Et ce, de peur des réactions et des protestations des militantes et des militants contre les processus de désignation des mandataires de ces listes, qualifiées par les médias de «listes de la rente».
Car, fait remarquer le quotidien Assabah dans son édition de ce mardi 23 juin, «les valeurs de transparence, de démocratie et d’intégrité dans la gestion de ces listes seraient reléguées au second plan et susciteraient de vifs débats».
Dans ce sillage, le quotidien rapporte les déclarations d’un ancien ministre du gouvernement Benkirane, qui a de nouveau braqué les projecteurs sur certaines pratiques ayant la peau dure dans les processus de désignation des mandataires de ces listes.
D’après la même source, poursuit le quotidien, «des montants astronomiques seraient évoqués dans la bourse des accréditations et atteindraient les 6 millions de dirhams dans certains cas», aurait précisé l’ancien ministre.
«Ces montants, qui interpellent à première vue, témoignent de la forte ambition de dinosaures du monde des affaires, qui n’ont aucune culture politique, aucun héritage culturel en ce sens et aucun lien avec l’institution législative», souligne le quotidien.
Ainsi, fait remarquer la même source, la puissance de l’argent est mise à contribution pour écarter les compétences, notamment celles qui ne disposent pas des moyens nécessaires.
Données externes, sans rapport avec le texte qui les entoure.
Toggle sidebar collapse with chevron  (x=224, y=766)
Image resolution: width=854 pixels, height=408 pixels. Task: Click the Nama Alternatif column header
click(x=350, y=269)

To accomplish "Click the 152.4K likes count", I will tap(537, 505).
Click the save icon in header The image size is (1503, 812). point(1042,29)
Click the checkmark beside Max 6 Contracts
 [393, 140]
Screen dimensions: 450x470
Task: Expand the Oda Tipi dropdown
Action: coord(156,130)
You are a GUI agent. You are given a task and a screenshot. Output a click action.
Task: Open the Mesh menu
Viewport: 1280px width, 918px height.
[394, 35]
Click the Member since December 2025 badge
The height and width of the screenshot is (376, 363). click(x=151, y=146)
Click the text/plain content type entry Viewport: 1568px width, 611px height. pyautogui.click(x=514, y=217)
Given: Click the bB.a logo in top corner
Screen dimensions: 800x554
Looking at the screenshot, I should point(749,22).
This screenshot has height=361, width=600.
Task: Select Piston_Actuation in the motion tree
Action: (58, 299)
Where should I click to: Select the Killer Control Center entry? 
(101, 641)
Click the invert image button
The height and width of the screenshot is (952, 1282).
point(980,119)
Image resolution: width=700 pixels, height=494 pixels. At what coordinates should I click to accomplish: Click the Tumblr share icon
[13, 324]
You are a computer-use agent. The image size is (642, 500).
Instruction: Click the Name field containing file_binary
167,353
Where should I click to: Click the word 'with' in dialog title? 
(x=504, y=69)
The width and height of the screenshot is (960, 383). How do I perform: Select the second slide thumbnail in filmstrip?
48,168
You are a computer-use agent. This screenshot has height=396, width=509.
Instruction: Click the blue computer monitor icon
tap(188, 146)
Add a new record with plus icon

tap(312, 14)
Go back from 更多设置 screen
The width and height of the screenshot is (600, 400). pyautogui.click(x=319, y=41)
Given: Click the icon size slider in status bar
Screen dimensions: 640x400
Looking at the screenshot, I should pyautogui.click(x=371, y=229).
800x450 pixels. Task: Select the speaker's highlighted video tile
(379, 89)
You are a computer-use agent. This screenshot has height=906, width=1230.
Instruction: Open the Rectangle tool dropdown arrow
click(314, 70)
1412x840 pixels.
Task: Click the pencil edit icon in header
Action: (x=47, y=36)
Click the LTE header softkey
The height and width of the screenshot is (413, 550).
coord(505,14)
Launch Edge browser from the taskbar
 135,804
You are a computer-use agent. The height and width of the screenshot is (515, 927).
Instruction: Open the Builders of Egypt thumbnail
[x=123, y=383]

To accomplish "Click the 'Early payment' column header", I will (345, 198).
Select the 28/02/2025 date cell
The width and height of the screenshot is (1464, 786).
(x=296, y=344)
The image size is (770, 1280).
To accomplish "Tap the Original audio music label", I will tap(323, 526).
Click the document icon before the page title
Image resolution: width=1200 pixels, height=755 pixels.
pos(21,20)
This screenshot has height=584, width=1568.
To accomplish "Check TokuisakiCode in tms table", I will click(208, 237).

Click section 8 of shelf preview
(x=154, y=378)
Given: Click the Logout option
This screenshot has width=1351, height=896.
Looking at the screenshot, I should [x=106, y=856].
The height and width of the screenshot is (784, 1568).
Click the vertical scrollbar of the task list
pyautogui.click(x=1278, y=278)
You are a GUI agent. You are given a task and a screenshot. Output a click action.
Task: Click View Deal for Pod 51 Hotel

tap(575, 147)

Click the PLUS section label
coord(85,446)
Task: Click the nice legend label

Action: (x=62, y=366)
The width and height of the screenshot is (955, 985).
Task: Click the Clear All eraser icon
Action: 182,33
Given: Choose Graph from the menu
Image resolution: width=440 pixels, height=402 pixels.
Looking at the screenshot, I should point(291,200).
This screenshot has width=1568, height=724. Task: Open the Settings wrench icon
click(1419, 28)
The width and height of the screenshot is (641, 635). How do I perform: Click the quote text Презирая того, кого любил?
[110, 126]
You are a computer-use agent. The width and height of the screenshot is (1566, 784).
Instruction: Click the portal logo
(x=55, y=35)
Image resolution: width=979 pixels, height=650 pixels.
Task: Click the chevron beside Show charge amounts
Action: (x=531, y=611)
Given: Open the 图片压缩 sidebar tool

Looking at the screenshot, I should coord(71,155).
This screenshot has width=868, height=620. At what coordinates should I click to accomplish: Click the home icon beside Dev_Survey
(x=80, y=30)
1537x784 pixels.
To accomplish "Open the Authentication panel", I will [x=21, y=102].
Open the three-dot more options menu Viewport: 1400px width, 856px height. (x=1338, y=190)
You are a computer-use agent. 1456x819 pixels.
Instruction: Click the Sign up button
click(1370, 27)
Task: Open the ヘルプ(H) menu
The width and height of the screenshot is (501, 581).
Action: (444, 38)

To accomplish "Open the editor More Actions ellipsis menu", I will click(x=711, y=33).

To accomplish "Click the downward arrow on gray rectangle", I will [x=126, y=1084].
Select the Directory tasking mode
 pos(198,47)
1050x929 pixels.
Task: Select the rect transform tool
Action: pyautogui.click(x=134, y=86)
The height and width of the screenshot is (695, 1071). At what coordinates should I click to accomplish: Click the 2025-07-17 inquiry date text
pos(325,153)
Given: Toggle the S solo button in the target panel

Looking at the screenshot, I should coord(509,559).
Ces pratiques, qui battent en brèche les principes de la démocratie, ne se limitent pas aux seules circonscriptions électorales locales, mais s’étendent également aux listes régionales dédiées aux femmes.
Dans ce registre, la réussite est presque garantie pour les mandataires de ces listes, qui ne sont pas obligées de descendre sur le terrain pour mener des campagnes électorales.
C’est pourquoi, constate le quotidien, ces postes de mandataires de listes demeurent réservés aux femmes proches des leaders politiques et parfois à leurs maîtresses. Ce qui porte préjudice à l’action électorale et partisane, ternit l’image de l’institution législative et creuse davantage le fossé entre les citoyens et la politique.